■ Request:
Output as a Markdown table with columns "Row" and "Line" the lines of the items starting at the one containing "Given: Click the Télécharger button" and ending at the one containing "Screen dimensions: 697x523", skipping blank lines.
━━━━━ Data rows ━━━━━
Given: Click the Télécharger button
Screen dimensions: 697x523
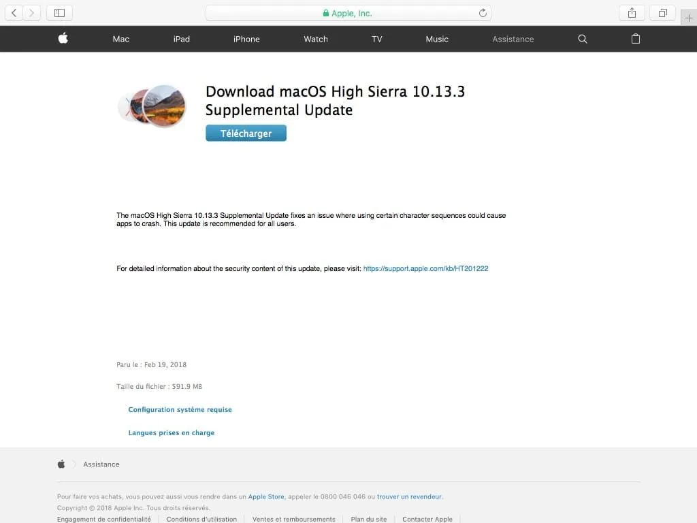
━━━━━
━━━━━ Data rows ━━━━━
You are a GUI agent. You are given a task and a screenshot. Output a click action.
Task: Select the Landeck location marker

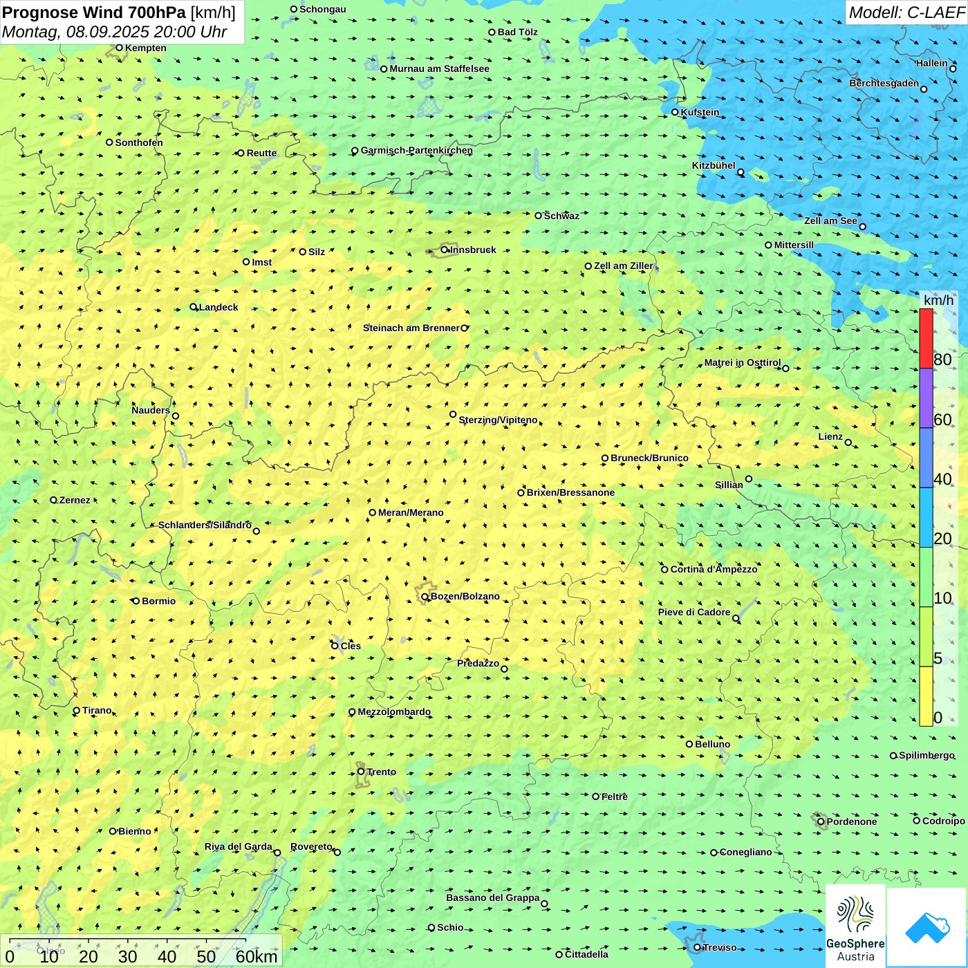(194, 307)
━━━━━
━━━━━ Data rows ━━━━━
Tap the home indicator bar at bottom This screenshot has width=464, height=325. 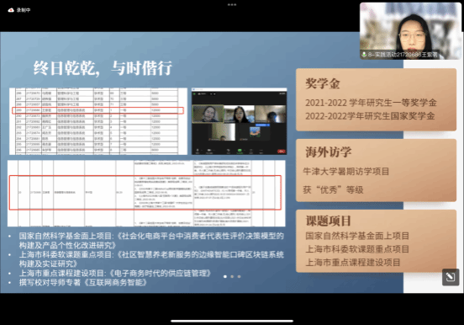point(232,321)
━━━━━
■ Written response:
| Row | Line |
|---|---|
| 1 | Given: Click the Télécharger button |
| 2 | Screen dimensions: 697x523 |